▶ [EXERCISE REQUIREMENTS]: Copy the text of every row below word for word, and leave the pictures out of your answer.
----------------------------------------
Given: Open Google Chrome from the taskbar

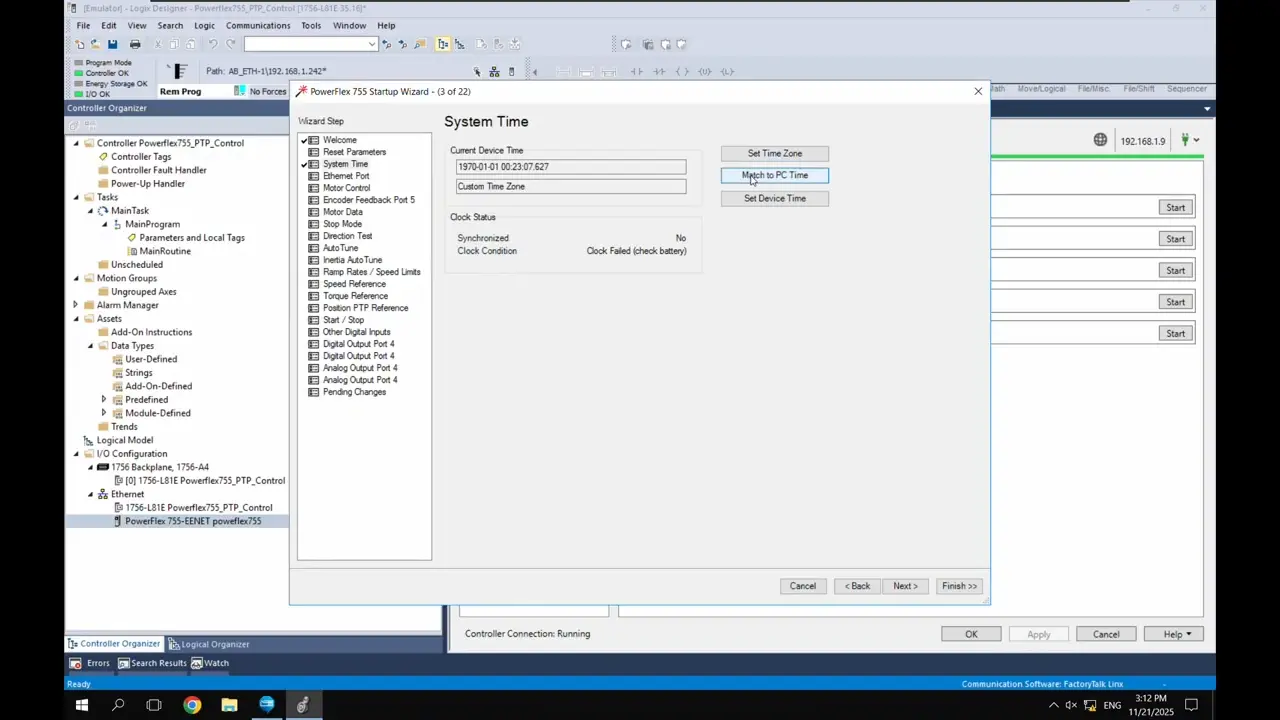Looking at the screenshot, I should click(x=191, y=705).

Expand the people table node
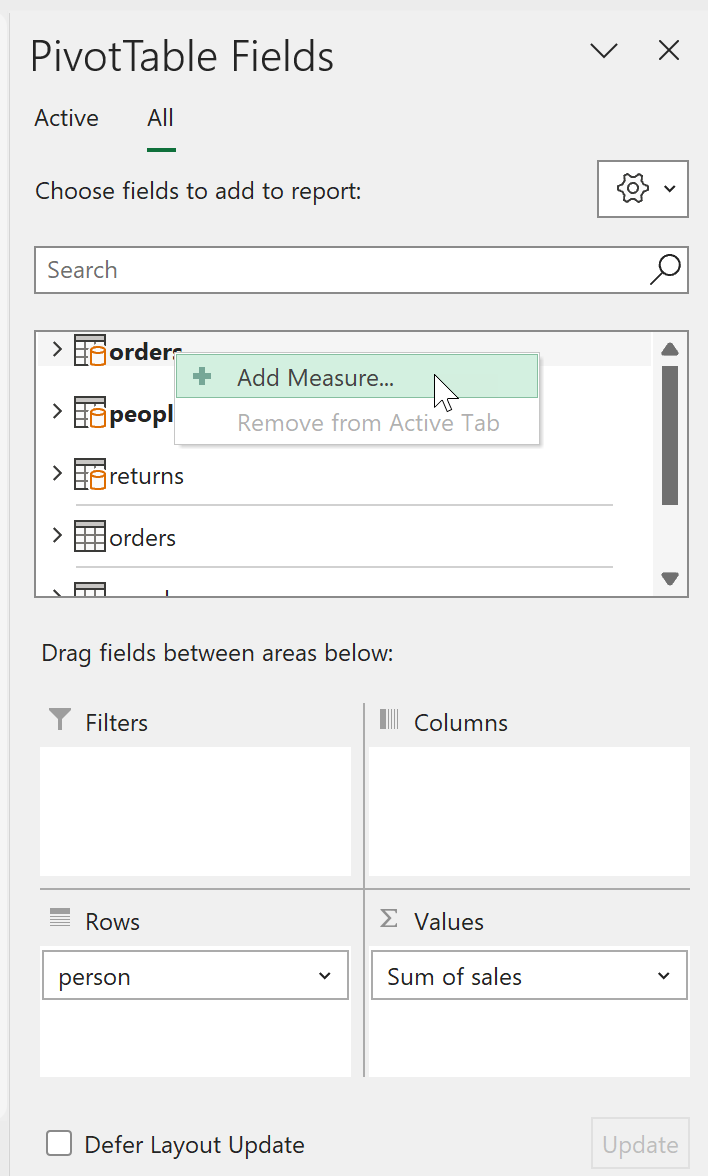point(57,412)
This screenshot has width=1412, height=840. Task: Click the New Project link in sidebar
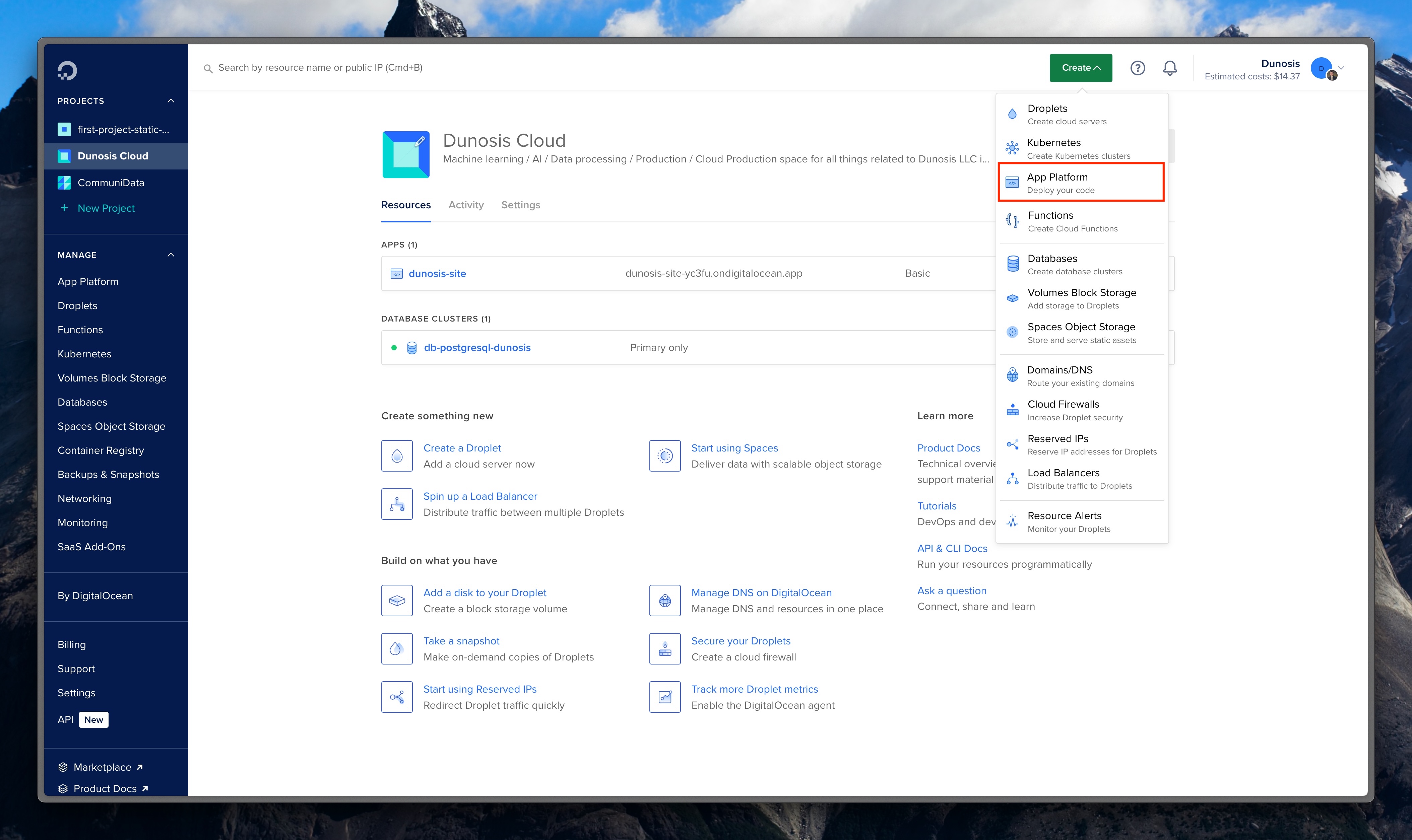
----------------------------------------
▶ [REPLY]:
Given: Open Google Chrome from the taskbar

Looking at the screenshot, I should click(x=191, y=705).

Expand the people table node
point(57,412)
This screenshot has width=1412, height=840. Task: Click the New Project link in sidebar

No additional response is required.